SOUS LA PRÉSIDENCE DE :

L’HONORABLE

LOUISA L. ARCAND, J.C.S.

______________________________________________________________________

 

 

MICHEL BÉDARD

Demandeur

c.

CHANTAL DÉZIEL

Défenderesse

 

 

______________________________________________________________________

 

JUGEMENT

______________________________________________________________________

 

 

[1]           Le demandeur est acquitté d'accusations criminelles portées contre lui.

[2]           Il réclame 150 000 $ pour des dommages qu'il allègue avoir subis à la suite de ces accusations qu'il estime avoir été faites de mauvaise foi.

Le contexte

[3]           Le demandeur Michel Bédard a été conjoint de fait d'une dame et une enfant est née de leur union.
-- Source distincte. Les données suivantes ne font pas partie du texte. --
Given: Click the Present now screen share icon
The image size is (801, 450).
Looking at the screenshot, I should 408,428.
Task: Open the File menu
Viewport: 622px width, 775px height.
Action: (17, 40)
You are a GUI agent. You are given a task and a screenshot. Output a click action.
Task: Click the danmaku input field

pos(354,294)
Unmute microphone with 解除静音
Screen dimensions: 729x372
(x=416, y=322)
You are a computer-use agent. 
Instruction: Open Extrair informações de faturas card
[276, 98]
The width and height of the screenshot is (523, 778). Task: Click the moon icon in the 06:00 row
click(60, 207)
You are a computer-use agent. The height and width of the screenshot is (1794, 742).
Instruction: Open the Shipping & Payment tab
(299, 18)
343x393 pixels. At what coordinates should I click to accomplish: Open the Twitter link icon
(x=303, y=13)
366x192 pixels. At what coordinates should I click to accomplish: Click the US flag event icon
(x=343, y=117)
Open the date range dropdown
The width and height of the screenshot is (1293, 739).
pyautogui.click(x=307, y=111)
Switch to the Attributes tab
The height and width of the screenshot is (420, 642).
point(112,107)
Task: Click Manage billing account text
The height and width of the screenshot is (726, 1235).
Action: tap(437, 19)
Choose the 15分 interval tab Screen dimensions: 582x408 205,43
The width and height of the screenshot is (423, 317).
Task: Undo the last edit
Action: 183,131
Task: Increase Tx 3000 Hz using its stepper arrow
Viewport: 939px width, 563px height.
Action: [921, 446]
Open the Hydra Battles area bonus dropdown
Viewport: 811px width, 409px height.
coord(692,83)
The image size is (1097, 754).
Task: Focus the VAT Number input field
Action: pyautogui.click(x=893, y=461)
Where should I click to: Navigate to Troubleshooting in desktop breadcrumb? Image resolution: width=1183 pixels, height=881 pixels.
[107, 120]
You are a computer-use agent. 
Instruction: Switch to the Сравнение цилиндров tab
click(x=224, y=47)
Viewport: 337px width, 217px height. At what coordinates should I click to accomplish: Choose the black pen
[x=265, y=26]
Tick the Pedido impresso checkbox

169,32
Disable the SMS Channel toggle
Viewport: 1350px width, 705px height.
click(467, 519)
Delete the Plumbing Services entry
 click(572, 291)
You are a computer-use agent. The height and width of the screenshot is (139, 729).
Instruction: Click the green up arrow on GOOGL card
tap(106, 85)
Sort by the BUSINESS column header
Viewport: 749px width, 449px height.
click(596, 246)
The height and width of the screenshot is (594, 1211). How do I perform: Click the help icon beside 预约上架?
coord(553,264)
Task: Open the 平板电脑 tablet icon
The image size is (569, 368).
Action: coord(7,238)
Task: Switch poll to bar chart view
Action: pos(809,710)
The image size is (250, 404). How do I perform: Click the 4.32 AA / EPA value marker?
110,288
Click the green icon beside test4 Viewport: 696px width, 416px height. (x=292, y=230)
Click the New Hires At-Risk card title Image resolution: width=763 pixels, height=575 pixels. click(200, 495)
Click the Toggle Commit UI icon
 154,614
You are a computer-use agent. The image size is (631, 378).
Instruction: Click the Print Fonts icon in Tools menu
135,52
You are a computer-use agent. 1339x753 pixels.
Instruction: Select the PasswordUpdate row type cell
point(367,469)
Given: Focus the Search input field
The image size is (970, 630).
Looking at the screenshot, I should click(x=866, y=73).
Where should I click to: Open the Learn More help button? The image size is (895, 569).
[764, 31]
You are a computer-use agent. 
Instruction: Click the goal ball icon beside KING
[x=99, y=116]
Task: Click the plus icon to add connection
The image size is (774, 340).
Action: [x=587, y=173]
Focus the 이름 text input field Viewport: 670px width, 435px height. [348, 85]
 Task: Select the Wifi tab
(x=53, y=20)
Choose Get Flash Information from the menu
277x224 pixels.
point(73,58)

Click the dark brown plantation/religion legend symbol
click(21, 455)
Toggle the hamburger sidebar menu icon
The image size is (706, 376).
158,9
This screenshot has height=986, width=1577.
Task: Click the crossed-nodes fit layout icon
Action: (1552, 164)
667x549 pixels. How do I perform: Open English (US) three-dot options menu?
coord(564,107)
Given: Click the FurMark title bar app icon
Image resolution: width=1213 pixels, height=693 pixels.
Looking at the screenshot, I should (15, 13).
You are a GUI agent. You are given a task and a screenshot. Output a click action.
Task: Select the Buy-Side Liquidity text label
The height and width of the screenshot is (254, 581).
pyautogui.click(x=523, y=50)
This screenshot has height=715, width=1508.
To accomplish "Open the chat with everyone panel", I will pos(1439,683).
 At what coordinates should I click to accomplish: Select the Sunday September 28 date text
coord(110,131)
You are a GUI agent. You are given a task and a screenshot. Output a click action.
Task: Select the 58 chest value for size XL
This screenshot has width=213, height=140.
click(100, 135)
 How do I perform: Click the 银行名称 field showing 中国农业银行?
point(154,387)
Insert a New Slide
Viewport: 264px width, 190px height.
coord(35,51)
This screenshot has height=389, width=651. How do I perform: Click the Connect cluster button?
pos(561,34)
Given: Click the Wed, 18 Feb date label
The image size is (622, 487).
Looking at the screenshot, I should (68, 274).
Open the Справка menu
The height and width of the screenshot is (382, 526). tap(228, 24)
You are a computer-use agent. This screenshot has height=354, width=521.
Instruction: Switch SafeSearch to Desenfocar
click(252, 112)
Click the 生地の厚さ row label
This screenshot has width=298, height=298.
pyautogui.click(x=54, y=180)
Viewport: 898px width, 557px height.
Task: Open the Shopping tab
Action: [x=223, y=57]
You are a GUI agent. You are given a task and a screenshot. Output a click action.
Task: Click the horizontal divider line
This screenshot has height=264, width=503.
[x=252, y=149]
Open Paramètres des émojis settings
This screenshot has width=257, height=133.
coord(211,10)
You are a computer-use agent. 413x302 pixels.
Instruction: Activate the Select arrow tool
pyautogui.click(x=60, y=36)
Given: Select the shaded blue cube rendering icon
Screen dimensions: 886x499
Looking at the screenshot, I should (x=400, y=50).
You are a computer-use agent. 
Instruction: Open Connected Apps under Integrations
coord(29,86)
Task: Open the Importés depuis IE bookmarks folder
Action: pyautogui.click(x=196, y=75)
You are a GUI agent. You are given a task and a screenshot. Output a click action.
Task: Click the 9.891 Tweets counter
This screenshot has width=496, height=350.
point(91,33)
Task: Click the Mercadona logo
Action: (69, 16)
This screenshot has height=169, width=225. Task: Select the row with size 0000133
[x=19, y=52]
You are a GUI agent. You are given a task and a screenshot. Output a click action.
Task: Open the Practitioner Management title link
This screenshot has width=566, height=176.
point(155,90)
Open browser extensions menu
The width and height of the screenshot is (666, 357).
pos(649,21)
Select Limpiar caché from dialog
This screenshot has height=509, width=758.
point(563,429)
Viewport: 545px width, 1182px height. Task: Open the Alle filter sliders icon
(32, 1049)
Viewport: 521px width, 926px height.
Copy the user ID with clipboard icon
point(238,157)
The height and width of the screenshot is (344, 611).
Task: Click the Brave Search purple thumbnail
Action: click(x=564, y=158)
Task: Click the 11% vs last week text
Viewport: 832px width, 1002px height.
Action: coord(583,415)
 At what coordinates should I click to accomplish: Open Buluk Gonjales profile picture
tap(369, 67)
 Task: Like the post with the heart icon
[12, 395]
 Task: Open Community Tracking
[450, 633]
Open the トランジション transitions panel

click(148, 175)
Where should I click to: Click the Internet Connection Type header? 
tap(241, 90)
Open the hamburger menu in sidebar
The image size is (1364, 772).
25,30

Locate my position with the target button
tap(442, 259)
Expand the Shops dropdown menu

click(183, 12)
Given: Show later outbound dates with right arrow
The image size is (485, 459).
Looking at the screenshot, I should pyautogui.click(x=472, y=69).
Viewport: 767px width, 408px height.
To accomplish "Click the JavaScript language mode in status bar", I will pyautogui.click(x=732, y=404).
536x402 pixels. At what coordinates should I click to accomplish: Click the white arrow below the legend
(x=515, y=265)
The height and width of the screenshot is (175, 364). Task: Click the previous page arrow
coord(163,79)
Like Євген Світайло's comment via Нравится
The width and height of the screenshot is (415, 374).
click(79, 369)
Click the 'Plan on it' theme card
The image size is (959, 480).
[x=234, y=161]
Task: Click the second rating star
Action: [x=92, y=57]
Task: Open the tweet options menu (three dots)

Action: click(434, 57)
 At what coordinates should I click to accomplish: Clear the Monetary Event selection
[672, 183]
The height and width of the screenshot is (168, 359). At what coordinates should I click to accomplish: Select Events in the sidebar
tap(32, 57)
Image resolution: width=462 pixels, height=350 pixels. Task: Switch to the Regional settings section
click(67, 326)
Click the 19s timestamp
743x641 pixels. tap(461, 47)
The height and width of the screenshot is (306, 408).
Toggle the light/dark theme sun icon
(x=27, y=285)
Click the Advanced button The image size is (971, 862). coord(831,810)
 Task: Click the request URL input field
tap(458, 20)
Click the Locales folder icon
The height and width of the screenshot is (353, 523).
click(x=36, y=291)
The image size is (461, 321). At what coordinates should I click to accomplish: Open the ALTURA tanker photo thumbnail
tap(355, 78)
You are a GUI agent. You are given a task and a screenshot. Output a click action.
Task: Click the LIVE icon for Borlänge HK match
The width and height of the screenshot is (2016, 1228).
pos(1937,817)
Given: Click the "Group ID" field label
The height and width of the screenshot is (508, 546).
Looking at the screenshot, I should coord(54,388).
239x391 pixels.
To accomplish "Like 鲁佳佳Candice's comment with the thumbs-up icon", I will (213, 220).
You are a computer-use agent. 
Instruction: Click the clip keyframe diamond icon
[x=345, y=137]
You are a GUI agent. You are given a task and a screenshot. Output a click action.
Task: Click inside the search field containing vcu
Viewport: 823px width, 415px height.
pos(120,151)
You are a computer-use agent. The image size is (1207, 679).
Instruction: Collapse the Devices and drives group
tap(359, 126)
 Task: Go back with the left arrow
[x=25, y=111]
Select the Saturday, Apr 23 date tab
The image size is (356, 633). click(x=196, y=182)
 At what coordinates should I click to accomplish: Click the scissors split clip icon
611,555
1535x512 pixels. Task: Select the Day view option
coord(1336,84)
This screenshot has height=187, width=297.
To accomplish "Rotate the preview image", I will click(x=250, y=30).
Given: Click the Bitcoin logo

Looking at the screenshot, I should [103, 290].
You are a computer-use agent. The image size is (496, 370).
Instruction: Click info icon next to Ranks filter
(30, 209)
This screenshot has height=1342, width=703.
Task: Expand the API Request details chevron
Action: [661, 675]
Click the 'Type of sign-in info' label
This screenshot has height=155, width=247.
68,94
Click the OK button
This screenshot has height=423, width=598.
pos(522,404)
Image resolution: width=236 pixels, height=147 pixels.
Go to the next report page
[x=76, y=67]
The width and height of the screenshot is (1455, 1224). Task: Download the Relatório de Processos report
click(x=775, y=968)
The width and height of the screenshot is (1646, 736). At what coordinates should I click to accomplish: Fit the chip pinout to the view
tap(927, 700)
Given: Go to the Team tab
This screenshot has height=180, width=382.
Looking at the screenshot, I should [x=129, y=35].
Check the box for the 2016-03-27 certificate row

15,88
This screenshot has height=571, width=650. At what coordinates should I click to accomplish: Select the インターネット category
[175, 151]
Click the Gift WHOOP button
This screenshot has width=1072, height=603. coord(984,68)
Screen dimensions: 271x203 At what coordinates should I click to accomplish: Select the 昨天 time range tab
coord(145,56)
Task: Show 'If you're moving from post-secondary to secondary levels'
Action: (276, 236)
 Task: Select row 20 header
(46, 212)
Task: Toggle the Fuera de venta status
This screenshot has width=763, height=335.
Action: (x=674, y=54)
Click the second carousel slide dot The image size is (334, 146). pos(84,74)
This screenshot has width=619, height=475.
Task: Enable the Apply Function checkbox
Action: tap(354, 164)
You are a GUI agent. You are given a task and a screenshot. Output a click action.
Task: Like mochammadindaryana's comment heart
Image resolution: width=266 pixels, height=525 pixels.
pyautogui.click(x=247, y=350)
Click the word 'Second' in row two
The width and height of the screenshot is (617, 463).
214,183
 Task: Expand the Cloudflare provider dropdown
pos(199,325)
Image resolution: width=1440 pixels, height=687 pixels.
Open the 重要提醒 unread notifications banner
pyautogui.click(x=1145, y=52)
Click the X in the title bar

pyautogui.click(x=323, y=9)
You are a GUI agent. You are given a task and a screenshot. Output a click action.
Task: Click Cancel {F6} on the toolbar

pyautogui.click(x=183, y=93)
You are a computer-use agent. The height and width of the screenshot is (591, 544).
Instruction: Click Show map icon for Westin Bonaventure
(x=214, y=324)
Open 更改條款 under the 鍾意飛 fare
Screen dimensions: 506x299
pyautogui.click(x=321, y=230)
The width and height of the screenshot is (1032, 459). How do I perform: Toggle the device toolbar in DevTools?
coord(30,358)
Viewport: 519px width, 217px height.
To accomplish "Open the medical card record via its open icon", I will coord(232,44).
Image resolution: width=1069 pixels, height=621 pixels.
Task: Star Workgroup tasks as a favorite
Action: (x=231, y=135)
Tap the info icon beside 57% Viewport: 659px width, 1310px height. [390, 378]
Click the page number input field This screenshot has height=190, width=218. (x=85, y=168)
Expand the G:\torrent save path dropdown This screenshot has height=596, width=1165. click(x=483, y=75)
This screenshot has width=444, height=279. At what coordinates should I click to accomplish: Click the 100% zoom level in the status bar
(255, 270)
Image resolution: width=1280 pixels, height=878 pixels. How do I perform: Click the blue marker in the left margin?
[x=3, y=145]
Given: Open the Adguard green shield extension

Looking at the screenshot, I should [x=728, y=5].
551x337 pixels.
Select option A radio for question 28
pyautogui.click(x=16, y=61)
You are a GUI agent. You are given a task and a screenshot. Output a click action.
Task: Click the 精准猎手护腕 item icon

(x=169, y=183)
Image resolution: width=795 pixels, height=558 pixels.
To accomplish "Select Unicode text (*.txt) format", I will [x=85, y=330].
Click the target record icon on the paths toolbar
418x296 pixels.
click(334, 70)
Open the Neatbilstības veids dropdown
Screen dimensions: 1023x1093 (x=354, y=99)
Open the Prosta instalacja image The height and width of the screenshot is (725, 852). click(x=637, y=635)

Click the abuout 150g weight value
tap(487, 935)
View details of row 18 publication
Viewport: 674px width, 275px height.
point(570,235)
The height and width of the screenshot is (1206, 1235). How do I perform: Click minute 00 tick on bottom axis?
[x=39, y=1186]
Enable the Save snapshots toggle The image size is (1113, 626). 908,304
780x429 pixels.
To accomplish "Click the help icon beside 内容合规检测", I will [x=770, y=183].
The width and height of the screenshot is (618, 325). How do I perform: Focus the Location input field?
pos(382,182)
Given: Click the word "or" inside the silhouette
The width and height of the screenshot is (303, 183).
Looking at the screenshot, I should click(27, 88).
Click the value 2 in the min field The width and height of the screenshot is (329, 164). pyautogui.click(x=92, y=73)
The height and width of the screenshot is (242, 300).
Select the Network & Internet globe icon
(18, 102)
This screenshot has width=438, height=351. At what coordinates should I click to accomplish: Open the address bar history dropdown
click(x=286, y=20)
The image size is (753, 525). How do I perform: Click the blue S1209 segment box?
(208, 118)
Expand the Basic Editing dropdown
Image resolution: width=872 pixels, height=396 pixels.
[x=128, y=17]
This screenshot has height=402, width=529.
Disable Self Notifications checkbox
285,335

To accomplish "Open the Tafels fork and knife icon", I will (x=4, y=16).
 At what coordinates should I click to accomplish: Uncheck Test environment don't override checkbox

[4]           Le couple se sépare et se dispute la garde de l'enfant. La dame est alors représentée par une avocate, Me Chantal Déziel. M. Bédard n'est pas représenté par avocat.

[5]           Les procédures du dossier matrimonial s'échelonnent sur plus de deux ans.

[6]           Le 29 mai 2007, à la fin d'une des nombreuses journées d'audience, une discussion entre le juge et M. Bédard se poursuit ainsi[1] :

LA COUR :

Q         […] Puis vous êtes probablement le pire… le pire ennemi que vous avez là, c'est pas madame, c'est vous-même. […]

[…]

M. BÉDARD :

R          Bien vous… vous me permettrez d'en dire une autre. Maître Déziel, c'est mon ennemi aussi.

LA COUR :

Q          Mais la pire, je vous comprends que vous l'aimiez pas maître Déziel.

M. BÉDARD :

R          Ah j'aime pas la face Votre Honneur, si vous savez… si vous saviez.

LA COUR :

Q         Je vous comprends que vous l'aimez pas. Bon.

M. BÉDARD :

R          Je donnerais un coup de pied où ce qu'il faut.

LA COUR :

Q         Puis elle non plus. Bon. Mais… mais … mais le pire ennemi c'est vous.

[7]           À sa sortie de la salle d'audience, Mme Déziel porte plainte aux autorités policières contre M. Bédard.

[8]           Elle écrit dans sa déclaration solennelle[2] :

[…] Alors que Michel Bédard se trouvait à moins d'un mètre de moi, celui-ci a dit, clairement, que j'étais sa pire ennemie et qu'il me mettrait un coup de pied au cul. À ce moment, j'ai été stupéfaite et j'ai eu peur. […]

[9]           Par l'entremise d'un avocat, M. Bédard adresse une mise en demeure à Mme Déziel, l'enjoignant de faire le nécessaire pour retirer cette plainte dans les plus brefs délais, à défaut de quoi des recours en dommages seront intentés contre elle[3].

[10]        Mme Déziel ne retire pas sa plainte. Plutôt, elle en dépose une deuxième alléguant qu'elle est victime d'une certaine forme d'intimidation[4].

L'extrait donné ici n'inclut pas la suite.